[ 
https://issues.apache.org/jira/browse/FLINK-39388?page=com.atlassian.jira.plugin.system.issuetabpanels:all-tabpanel
 ]

Yuepeng Pan resolved FLINK-39388.
---------------------------------
    Fix Version/s: 2.4.0
         Assignee: featzhang
       Resolution: Fixed

Merged into master(2.4) via: f33b8211e8d0fe65186b1c6ea176d5b2399fe346

> Fix Flaky DataGeneratorSourceITCase#testGatedRateLimiter
> --------------------------------------------------------
>
>                 Key: FLINK-39388
>                 URL: https://issues.apache.org/jira/browse/FLINK-39388
>             Project: Flink
>          Issue Type: Bug
>          Components: Table SQL / API
>    Affects Versions: 2.0.2
>            Reporter: featzhang
>            Assignee: featzhang
>            Priority: Major
>              Labels: pull-request-available
>             Fix For: 2.4.0
>
>
> {{DataGeneratorSourceITCase#testGatedRateLimiter}} is a flaky test due to a 
> race condition in the {{FirstCheckpointFilter}} inner class.
> ----
> h2. Description
> The integration test {{DataGeneratorSourceITCase#testGatedRateLimiter}} fails 
> intermittently in CI (observed in build 
> [#73815|https://dev.azure.com/apache-flink/98463496-1af2-4620-8eab-a2ecc1a2e6fe/_build/results?buildId=73815]

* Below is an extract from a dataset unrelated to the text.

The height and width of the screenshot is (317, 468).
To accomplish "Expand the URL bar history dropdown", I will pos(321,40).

>  triggered by PR [#27351|https://github.com/apache/flink/pull/27351]).
> h3. Root Cause
> The test uses an inner class {{FirstCheckpointFilter}} to collect only the 
> elements emitted before the first checkpoint. In the original implementation, 
> {{FirstCheckpointFilter}} stops collecting inside {{snapshotState()}}:
> {code:java}
> // BEFORE (buggy)
> @Override
> public void snapshotState(FunctionSnapshotContext context) throws Exception {
>     firstCheckpoint = false;   // stops collecting immediately on snapshot
> }
> {code}
> This creates a race condition:
> # {{GatedRateLimiter}} completes its first cycle immediately (by design) and 
> emits {{capacityPerCheckpoint = 8}} elements without waiting for a checkpoint.

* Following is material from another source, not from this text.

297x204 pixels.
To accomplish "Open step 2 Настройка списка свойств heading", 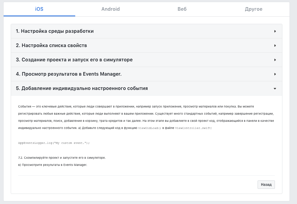I will click(51, 45).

> # These 8 elements travel through the pipeline network to reach 
> {{FirstCheckpointFilter}}.
> # If the checkpoint barrier arrives at {{FirstCheckpointFilter}} *before* all 
> 8 elements have been processed, {{snapshotState()}} is called prematurely and 
> {{firstCheckpoint}} is set to {{false}}.
> # Subsequent elements are dropped, so the final result contains fewer than 8 
> elements.
> # The assertion {{assertThat(results).hasSize(capacityPerCheckpoint)}} fails.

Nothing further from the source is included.